Desafios para a conciliação da Biotecnologia e a Ética
Enviada em 05/10/2019
Realidade distante
Um dos ideias mais enfatizados pelo Iluminismo — movimento social revolucionário do século XVIII — foi a previsão de um futuro, no qual o bem estar coletivo, face aos avanços técnicos, fosse uma realidade consolidada. No entanto, o moderno contexto brasileiro, marcado pela fragilidade do elo entre a ciência e a ética, expõe a ineficácia de agentes sociais, na valorização das premissas do século das luzes. Com efeito, o combate à problemática pressupõe o apreço a alguns valores vitais, a saber, a pacificidade científica.

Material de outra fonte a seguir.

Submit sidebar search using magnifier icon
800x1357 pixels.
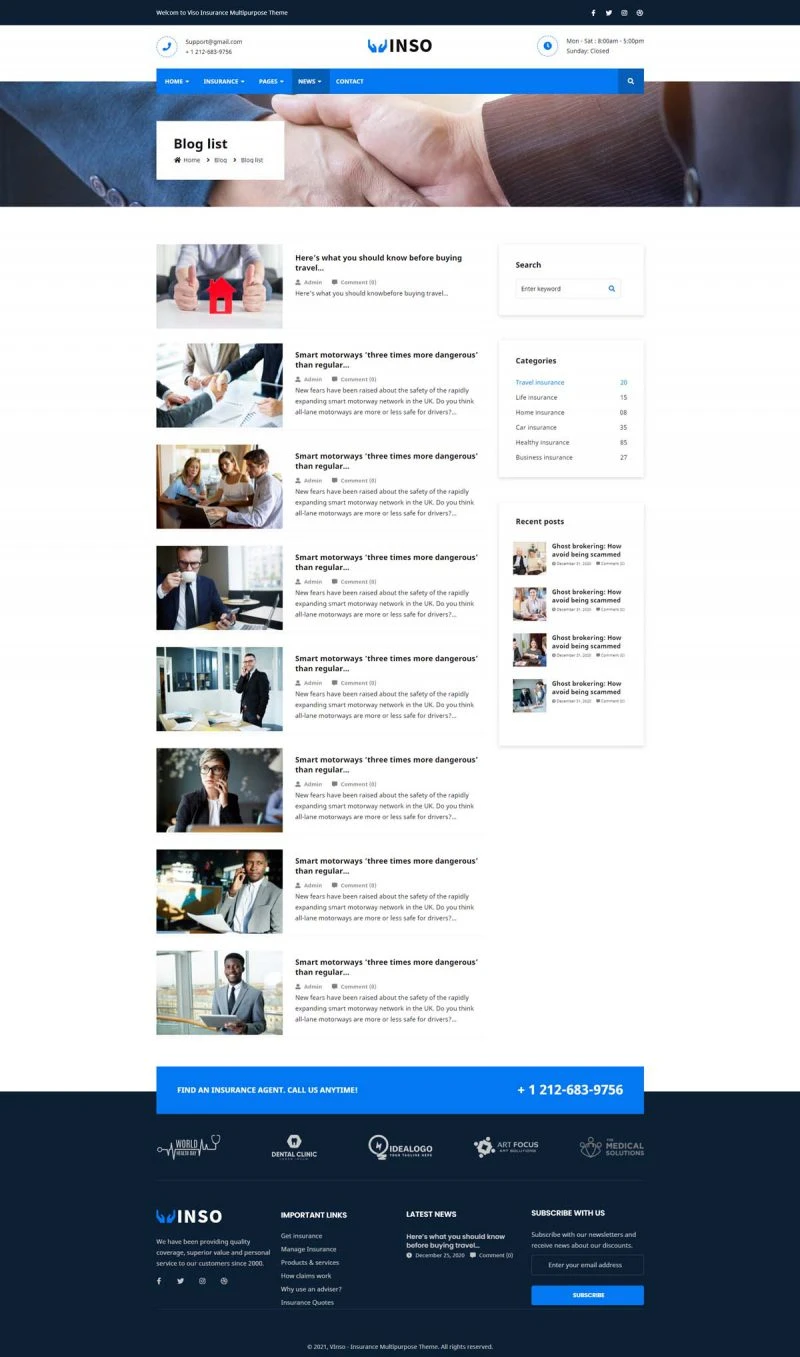(x=611, y=289)
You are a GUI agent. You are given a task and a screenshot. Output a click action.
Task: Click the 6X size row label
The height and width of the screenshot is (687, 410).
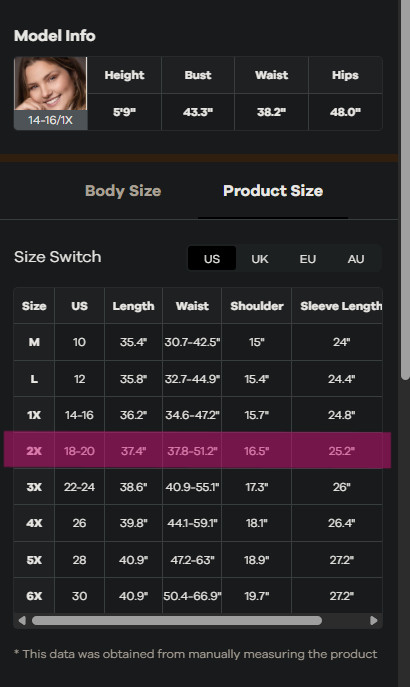34,596
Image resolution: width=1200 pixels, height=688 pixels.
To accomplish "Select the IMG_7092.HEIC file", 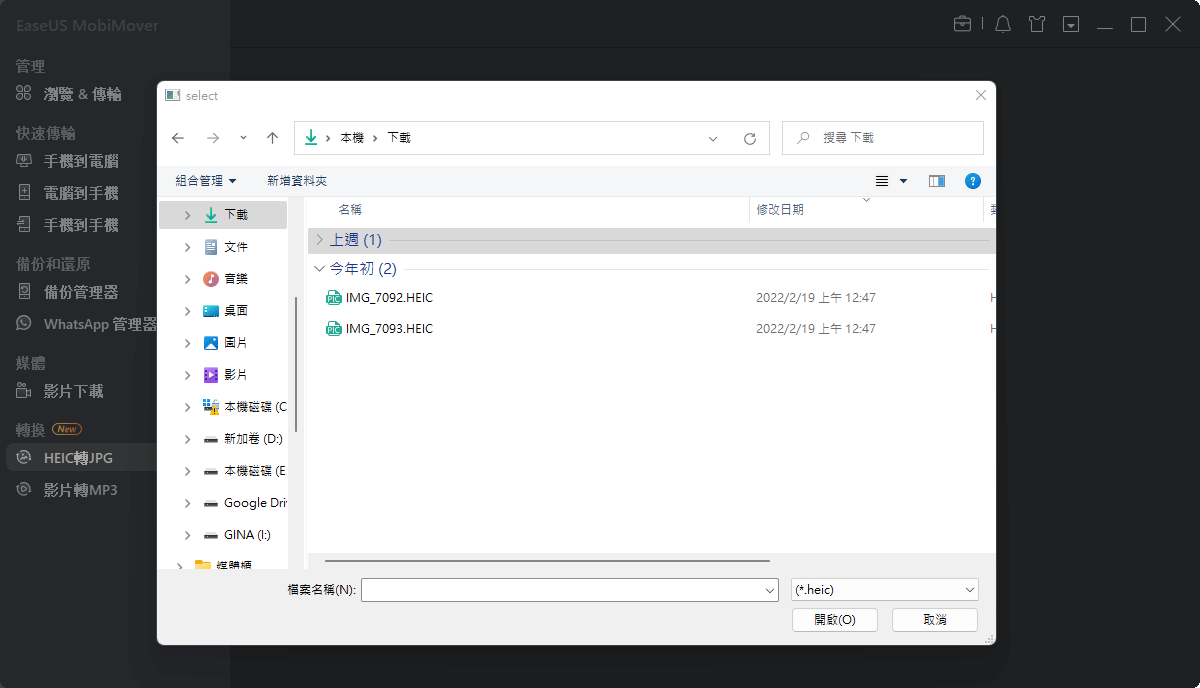I will coord(390,297).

A princípio, é visível que o avanço da ciência está diretamente atrelado ao aumento de disparidades socioespaciais, no território brasileiro. Nisso, a Revolução Verde — um conjunto de mudanças, na prática da produção agrícola, — firmou, no país, um notável conjunto de mazelas sociais, sobretudo a insuficiência econômica aos pequenos produtores. Na prática, o panorama evidencia a negligência, do Poder Público, na valorização da qualidade de vida de uma parcela de membros brasileiros. Assim, entende-se que, enquanto a omissão de órgãos de autoridade for regra, o progresso de um país, no qual valorize a harmonia de vida dos conterrâneos, será exceção.
Ademais, além da desigualdade histórica, o desvinculo da ciência à ética afronta diretrizes democráticas e constitucionais. Nesse viés, a Carta Magna verde-amarela garante, a todos, a promoção de uma vida baseada no bem estar social e, ainda, pela mobilidade econômica. Acontece que, na realidade, esses termos tornam-se atenuados, a medida que a persistência de uma cultura, pautada pela sobreposição de valores financeiros aos sociais, ainda é hábito no país. Dessa forma, a banalização de termos democráticos se enquadra no que Zygmunt Bauman interpreta como ‘‘Instituição Zumbi’’: um Poder que mantém a sua forma, mas perde a sua função social.
Depreende-se,portanto, a necessidade da adoção de medidas, que tenham como fito o fortalecimento do elo entre ciência e ética. Com tal intuito, compete ao Ministério Público, a partir do seu legado interventor, aumentar a participação social de agentes fiscalizadores, que, a curto prazo, acompanhem o desenvolvimento de medidas científicas e, caso possuam vieses danosos ao público, não sejam efetivadas. Por conseguinte, essa medida contribuiria para a elaboração de um país mais harmonioso, ético e, logo, a perspectiva iluminista deixaria de ser uma realidade distante.